When Volcker became Fed chair in August 1979, US inflation was again at double-digit levels – 11.35% – and rising. To rein it in, and stabilize the wider global economy, the Fed hiked interest rates, despite the backlash from some US industries. When he left his post in 1987, the inflation rate was below 4% (its peak since then is 5.4%, in 1990).
During the same period, Robert Lucas – who went on to win the economics Nobel in 1995 – managed to convince a large share of academic economists that they had been formulating expectations wrong: according to his “rational expectations model,” an economic agent’s predictions about the future, not knowledge of history, makes all the difference. According to this approach, monetary policy – especially predictable monetary policy – has little power to change capacity utilization or resource allocation.
With that, the counter-Keynesian macroeconomic revolution appeared to have succeeded. During the Great Moderation, which began in the mid-1980s, business-cycle fluctuations in developed countries became significantly less volatile, and resource allocation was guided by the price mechanism.

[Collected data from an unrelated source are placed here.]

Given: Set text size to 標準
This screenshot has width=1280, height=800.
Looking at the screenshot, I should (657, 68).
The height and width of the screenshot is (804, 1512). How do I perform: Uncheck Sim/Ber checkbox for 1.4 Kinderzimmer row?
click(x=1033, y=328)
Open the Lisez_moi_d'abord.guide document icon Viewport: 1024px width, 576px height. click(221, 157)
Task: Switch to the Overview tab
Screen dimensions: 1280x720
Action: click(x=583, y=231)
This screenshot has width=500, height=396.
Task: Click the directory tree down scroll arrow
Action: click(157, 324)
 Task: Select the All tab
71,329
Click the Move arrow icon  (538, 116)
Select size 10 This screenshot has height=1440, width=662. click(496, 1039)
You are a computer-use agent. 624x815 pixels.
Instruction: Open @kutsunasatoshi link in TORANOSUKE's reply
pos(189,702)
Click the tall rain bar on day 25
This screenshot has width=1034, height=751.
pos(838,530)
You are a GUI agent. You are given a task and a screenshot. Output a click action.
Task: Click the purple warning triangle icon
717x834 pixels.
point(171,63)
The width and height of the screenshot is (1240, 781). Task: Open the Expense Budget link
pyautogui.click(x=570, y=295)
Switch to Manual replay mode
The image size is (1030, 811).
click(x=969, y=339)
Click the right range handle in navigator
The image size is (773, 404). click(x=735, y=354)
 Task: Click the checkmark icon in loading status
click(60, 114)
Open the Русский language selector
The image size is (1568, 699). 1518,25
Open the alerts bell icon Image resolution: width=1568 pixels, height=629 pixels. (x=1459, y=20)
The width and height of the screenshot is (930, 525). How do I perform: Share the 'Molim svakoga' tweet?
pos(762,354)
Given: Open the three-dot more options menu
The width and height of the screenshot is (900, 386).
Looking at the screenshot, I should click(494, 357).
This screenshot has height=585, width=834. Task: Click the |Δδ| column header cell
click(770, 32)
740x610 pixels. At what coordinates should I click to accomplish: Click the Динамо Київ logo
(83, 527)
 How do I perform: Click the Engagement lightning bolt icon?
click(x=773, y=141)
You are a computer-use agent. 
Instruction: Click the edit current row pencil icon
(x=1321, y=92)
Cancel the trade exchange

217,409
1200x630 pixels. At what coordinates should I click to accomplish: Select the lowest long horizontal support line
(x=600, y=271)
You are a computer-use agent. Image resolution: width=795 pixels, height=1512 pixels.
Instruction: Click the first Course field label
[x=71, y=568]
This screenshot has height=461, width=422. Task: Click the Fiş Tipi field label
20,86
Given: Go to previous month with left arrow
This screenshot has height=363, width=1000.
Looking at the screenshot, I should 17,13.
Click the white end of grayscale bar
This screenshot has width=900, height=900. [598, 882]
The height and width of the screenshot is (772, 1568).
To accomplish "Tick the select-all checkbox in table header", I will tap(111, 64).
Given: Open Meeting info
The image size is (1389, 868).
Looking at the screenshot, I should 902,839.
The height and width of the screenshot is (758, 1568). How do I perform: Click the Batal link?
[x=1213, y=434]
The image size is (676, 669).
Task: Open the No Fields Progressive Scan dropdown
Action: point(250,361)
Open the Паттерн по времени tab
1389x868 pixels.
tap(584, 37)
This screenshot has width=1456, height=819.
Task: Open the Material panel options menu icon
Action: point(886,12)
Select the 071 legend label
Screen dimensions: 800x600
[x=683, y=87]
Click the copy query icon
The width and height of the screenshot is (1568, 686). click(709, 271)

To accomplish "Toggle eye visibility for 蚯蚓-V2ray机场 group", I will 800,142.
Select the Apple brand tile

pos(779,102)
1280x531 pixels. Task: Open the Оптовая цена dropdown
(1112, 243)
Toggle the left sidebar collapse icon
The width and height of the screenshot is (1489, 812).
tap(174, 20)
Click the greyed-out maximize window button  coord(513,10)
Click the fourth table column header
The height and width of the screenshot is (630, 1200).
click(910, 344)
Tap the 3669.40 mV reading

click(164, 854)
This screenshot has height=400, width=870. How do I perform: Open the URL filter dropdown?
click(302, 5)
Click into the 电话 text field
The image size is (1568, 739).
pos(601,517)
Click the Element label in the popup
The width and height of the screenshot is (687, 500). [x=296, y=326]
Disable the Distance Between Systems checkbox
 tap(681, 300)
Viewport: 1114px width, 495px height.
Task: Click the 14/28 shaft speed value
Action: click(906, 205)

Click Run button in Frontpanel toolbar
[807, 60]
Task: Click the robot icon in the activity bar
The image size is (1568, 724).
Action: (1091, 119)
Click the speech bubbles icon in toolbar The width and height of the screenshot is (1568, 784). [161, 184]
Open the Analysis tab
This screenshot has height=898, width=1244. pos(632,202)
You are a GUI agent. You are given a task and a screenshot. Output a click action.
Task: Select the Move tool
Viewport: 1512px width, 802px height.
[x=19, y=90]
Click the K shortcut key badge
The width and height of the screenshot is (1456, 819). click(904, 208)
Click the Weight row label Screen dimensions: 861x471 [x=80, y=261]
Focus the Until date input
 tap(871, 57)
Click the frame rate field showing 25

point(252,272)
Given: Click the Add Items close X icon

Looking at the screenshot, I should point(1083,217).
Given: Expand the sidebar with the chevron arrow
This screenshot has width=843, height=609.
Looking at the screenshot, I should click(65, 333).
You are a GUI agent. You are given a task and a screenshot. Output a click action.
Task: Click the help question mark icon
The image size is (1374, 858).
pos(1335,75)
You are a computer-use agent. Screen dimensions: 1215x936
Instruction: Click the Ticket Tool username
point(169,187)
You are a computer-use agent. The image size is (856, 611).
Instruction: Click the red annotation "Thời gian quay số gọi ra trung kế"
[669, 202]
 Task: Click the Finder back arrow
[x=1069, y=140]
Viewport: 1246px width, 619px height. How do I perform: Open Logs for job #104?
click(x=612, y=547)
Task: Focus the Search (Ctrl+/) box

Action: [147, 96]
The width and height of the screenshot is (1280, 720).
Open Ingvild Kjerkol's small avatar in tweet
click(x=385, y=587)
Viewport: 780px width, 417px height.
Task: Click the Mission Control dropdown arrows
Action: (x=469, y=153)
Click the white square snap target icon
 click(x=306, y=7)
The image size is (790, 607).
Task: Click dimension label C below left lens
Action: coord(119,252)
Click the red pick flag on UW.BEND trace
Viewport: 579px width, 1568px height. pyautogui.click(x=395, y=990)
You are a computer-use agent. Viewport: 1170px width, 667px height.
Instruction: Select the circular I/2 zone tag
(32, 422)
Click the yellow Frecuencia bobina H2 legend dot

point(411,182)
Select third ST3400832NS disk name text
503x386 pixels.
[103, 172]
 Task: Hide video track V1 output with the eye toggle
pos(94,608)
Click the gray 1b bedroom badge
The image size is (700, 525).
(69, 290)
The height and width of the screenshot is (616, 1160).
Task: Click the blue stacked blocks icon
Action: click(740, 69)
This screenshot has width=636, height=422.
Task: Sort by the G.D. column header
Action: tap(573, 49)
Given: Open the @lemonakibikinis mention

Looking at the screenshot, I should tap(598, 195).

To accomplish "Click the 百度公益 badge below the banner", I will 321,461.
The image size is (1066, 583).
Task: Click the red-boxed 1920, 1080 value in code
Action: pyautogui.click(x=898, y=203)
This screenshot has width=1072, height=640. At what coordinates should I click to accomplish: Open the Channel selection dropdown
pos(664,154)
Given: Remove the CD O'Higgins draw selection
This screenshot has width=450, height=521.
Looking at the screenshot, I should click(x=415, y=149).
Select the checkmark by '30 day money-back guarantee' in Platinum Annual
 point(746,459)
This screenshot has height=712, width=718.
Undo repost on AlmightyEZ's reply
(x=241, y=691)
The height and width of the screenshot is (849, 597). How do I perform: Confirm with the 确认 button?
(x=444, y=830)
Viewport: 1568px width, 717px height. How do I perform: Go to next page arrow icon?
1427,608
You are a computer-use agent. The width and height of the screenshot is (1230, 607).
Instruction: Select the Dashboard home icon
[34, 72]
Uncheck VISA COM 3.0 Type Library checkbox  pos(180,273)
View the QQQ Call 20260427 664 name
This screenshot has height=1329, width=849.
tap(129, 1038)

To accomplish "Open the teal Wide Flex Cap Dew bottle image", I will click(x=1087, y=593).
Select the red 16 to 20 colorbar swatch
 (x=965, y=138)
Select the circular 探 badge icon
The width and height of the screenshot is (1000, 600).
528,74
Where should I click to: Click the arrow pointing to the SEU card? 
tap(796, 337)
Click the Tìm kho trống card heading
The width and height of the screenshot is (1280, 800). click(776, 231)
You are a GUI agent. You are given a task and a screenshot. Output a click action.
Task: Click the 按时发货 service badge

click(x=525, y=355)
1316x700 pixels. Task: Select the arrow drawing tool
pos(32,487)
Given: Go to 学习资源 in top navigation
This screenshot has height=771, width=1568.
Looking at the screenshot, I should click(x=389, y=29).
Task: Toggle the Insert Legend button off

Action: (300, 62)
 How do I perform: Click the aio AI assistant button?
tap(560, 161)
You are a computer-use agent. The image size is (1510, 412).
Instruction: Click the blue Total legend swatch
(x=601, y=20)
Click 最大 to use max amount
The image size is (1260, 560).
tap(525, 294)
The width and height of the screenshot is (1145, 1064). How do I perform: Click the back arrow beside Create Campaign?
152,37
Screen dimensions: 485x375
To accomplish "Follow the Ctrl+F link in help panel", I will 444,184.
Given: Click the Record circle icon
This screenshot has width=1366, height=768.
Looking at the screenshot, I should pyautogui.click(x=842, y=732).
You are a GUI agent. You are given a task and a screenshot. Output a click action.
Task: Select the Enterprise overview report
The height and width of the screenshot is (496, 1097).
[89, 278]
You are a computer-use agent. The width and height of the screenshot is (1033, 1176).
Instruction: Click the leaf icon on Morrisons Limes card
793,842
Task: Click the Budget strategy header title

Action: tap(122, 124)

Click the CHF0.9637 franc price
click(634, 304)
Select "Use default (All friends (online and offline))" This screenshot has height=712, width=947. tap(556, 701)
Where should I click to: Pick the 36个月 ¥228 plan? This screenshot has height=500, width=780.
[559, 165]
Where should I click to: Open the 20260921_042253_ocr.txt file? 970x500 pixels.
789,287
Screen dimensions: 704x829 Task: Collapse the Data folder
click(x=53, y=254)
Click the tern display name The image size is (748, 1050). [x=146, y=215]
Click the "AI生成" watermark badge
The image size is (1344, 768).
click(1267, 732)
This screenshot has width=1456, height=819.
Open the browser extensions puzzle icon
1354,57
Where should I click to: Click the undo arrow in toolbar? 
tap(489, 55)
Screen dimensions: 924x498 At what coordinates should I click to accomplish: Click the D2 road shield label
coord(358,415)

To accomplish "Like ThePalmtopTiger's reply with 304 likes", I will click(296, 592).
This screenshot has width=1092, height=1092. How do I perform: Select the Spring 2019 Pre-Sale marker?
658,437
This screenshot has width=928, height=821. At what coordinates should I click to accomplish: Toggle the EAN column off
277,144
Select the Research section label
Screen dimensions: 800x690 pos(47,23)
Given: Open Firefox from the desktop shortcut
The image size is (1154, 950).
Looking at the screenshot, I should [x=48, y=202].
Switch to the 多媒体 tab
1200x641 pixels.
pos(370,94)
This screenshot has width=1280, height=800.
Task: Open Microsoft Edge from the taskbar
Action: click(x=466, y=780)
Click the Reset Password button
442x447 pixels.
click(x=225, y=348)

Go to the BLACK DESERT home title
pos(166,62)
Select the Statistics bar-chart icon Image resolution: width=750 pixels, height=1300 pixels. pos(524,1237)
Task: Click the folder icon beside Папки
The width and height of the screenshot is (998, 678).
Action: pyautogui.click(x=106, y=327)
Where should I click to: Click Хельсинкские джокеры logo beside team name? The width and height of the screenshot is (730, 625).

But the Great Moderation ended abruptly in 2008, when the subprime mortgage crisis in the US quickly fueled a global financial and economic crisis, which in turn triggered a severe eurozone debt crisis. A Keynesianism resurgence soon followed, with many of the world’s most influential economies embracing stimulus measures, whether fiscal (as in China) or, more commonly, monetary (as in Europe, Japan, the United Kingdom, and the US).
While all of the world’s major advanced-economy central banks rapidly expanded their balance sheets, Japan initially lagged behind the others. After all, its mortgage market was not under the same kind of stress as those in the US and the eurozone. But this imbalance put local industry at a competitive disadvantage, as the yen appreciated against other major currencies. Abenomics, launched in 2013, helped to correct this imbalance, with the Bank of Japan’s accelerating balance-sheet expansion weakening the exchange rate and easing the pressure on Japanese industry.
Since 2008, global inflation and expectations for future prices have broken with the pattern established in the early 1980s. While central banks have continued to pursue 2% inflation, the eurozone and Japan, in particular, have struggled to reach that target. (The US has managed to eke annual inflation of just over 2% since 2017.)
Unlike during Volcker’s era, prices compounded the inflationary inertia, as price formation became a strategic decision amid excess demand. As the CEO of a Japanese-owned international fast-food chain recently told me, he decided not to raise prices after a 2% consumption-tax hike came into effect last October, because he assumed that his competitors would do the same.
Why the mechanism of business cycles has changed so profoundly, or whether it is merely our interpretation of events that has changed, are difficult questions. But there is a concept that can help us answer them: the theory of rational or behavioral inattention.
As the Nobel laureate economist Christopher A. Sims observed in 2003, in the past, it was assumed that economic agents are not only rational, but also computationally unconstrained. But the truth is that people have limited information-processing capacity, so, as the German phenomenologist Edmund Husserl noted, our brains select information to set aside unprocessed. Our behavior – rational or not – is shaped not by all available information, but only by the information to which we pay attention.
During Volcker’s Fed tenure, people were acutely aware of the costs of double-digit inflation, so they would notice and respond – even overreact – to any development that seemed remotely likely to spur inflation. As today’s economic actors set their expectations, they may well be paying attention to very different kinds of developments. Given the powerful role of expectations in determining economic outcomes, this could be enough to alter the functioning of the business cycle.
Economists such as Paul Krugman and Kiminori Matsuyama argue that there are two types of macroeconomic equilibria: one where information is anchored to history, and another where it is anchored to rational expectations about the future. Understanding how economic actors determine which information to process or neglect could go a long way toward revealing the relative importance of history and expectations in determining equilibria, thereby helping policymakers to avoid costly imbalances. Volcker would surely approve of that.